Entries.
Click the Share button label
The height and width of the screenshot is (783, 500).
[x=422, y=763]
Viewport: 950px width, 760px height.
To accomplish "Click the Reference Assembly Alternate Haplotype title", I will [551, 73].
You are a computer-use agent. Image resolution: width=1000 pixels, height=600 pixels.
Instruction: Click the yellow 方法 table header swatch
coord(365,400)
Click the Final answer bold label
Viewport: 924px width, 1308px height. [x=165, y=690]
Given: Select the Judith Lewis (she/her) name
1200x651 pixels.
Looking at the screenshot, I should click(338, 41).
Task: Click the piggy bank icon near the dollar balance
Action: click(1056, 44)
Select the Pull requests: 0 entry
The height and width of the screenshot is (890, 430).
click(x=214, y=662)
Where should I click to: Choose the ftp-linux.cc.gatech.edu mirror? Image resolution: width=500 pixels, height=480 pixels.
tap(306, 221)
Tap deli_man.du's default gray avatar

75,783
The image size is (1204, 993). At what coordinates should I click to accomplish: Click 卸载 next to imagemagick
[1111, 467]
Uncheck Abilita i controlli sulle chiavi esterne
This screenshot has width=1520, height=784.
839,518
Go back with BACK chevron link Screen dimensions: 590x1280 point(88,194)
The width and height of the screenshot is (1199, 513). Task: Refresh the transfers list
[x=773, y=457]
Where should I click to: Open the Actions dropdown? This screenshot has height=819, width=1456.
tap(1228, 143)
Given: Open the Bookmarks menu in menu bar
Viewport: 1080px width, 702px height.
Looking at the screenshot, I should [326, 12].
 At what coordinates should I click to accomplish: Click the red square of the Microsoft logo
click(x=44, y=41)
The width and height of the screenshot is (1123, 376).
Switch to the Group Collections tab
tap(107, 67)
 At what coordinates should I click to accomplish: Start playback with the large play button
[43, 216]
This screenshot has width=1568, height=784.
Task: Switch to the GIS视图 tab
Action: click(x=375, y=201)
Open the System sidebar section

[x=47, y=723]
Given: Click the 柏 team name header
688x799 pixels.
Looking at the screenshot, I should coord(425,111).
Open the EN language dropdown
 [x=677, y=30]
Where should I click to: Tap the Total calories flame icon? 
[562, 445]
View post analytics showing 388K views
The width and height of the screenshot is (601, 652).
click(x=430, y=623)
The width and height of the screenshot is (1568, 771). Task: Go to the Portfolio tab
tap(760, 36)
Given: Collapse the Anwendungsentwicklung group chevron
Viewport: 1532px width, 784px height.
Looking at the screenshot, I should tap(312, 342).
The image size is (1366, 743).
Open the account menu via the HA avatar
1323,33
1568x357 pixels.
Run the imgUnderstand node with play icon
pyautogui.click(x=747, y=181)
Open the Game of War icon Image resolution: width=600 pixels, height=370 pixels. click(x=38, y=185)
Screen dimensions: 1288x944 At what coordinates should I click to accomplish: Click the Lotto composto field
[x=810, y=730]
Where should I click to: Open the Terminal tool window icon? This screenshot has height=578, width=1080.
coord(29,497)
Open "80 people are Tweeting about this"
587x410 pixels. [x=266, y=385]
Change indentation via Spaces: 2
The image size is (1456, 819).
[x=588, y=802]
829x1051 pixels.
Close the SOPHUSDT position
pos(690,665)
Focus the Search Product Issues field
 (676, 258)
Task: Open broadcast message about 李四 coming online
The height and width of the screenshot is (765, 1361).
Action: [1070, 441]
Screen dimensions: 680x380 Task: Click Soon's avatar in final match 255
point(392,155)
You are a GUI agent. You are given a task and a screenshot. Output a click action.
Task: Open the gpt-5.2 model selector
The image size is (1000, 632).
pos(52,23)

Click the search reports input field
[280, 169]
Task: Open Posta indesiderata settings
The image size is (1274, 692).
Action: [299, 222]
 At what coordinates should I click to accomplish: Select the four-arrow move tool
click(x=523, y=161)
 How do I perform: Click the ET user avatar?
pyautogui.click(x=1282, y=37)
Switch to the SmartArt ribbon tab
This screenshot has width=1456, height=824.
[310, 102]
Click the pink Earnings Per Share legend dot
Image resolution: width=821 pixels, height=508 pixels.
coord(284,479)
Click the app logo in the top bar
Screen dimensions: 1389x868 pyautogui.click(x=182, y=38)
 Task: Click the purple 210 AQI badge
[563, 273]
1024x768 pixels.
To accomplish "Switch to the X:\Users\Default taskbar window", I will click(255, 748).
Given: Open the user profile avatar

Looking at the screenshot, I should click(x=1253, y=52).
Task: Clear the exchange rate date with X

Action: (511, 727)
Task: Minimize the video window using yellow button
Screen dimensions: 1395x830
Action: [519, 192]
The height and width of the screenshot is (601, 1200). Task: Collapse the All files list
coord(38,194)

What is asked. Rewrite all of the records above, substituting "The screenshot's height and width are" for "The height and width of the screenshot is" wherever it occurs and leaving everything else unchanged.

Task output.
Click the Share button label
The screenshot's height and width are (783, 500).
[x=422, y=763]
Viewport: 950px width, 760px height.
To accomplish "Click the Reference Assembly Alternate Haplotype title", I will [551, 73].
You are a computer-use agent. Image resolution: width=1000 pixels, height=600 pixels.
Instruction: Click the yellow 方法 table header swatch
coord(365,400)
Click the Final answer bold label
Viewport: 924px width, 1308px height. [x=165, y=690]
Given: Select the Judith Lewis (she/her) name
1200x651 pixels.
Looking at the screenshot, I should click(338, 41).
Task: Click the piggy bank icon near the dollar balance
Action: click(1056, 44)
Select the Pull requests: 0 entry
The screenshot's height and width are (890, 430).
click(x=214, y=662)
Where should I click to: Choose the ftp-linux.cc.gatech.edu mirror? Image resolution: width=500 pixels, height=480 pixels.
tap(306, 221)
Tap deli_man.du's default gray avatar

75,783
The image size is (1204, 993). At what coordinates should I click to accomplish: Click 卸载 next to imagemagick
[1111, 467]
Uncheck Abilita i controlli sulle chiavi esterne
This screenshot has width=1520, height=784.
839,518
Go back with BACK chevron link Screen dimensions: 590x1280 point(88,194)
The width and height of the screenshot is (1199, 513). Task: Refresh the transfers list
[x=773, y=457]
Where should I click to: Open the Actions dropdown? This screenshot has height=819, width=1456.
tap(1228, 143)
Given: Open the Bookmarks menu in menu bar
Viewport: 1080px width, 702px height.
Looking at the screenshot, I should [326, 12].
 At what coordinates should I click to accomplish: Click the red square of the Microsoft logo
click(x=44, y=41)
The width and height of the screenshot is (1123, 376).
Switch to the Group Collections tab
tap(107, 67)
 At what coordinates should I click to accomplish: Start playback with the large play button
[43, 216]
This screenshot has width=1568, height=784.
Task: Switch to the GIS视图 tab
Action: click(x=375, y=201)
Open the System sidebar section

[x=47, y=723]
Given: Click the 柏 team name header
688x799 pixels.
Looking at the screenshot, I should coord(425,111).
Open the EN language dropdown
 [x=677, y=30]
Where should I click to: Tap the Total calories flame icon? 
[562, 445]
View post analytics showing 388K views
The width and height of the screenshot is (601, 652).
click(x=430, y=623)
The width and height of the screenshot is (1568, 771). Task: Go to the Portfolio tab
tap(760, 36)
Given: Collapse the Anwendungsentwicklung group chevron
Viewport: 1532px width, 784px height.
Looking at the screenshot, I should tap(312, 342).
The image size is (1366, 743).
Open the account menu via the HA avatar
1323,33
1568x357 pixels.
Run the imgUnderstand node with play icon
pyautogui.click(x=747, y=181)
Open the Game of War icon Image resolution: width=600 pixels, height=370 pixels. click(x=38, y=185)
Screen dimensions: 1288x944 At what coordinates should I click to accomplish: Click the Lotto composto field
[x=810, y=730]
Where should I click to: Open the Terminal tool window icon? This screenshot has height=578, width=1080.
coord(29,497)
Open "80 people are Tweeting about this"
587x410 pixels. [x=266, y=385]
Change indentation via Spaces: 2
The image size is (1456, 819).
[x=588, y=802]
829x1051 pixels.
Close the SOPHUSDT position
pos(690,665)
Focus the Search Product Issues field
 (676, 258)
Task: Open broadcast message about 李四 coming online
The screenshot's height and width are (765, 1361).
Action: [1070, 441]
Screen dimensions: 680x380 Task: Click Soon's avatar in final match 255
point(392,155)
You are a GUI agent. You are given a task and a screenshot. Output a click action.
Task: Open the gpt-5.2 model selector
The image size is (1000, 632).
pos(52,23)

Click the search reports input field
[280, 169]
Task: Open Posta indesiderata settings
The image size is (1274, 692).
Action: [299, 222]
 At what coordinates should I click to accomplish: Select the four-arrow move tool
click(x=523, y=161)
 How do I perform: Click the ET user avatar?
pyautogui.click(x=1282, y=37)
Switch to the SmartArt ribbon tab
This screenshot has width=1456, height=824.
[310, 102]
Click the pink Earnings Per Share legend dot
Image resolution: width=821 pixels, height=508 pixels.
coord(284,479)
Click the app logo in the top bar
Screen dimensions: 1389x868 pyautogui.click(x=182, y=38)
 Task: Click the purple 210 AQI badge
[563, 273]
1024x768 pixels.
To accomplish "Switch to the X:\Users\Default taskbar window", I will click(255, 748).
Given: Open the user profile avatar

Looking at the screenshot, I should click(x=1253, y=52).
Task: Clear the exchange rate date with X

Action: (511, 727)
Task: Minimize the video window using yellow button
Screen dimensions: 1395x830
Action: [519, 192]
The screenshot's height and width are (601, 1200). Task: Collapse the All files list
coord(38,194)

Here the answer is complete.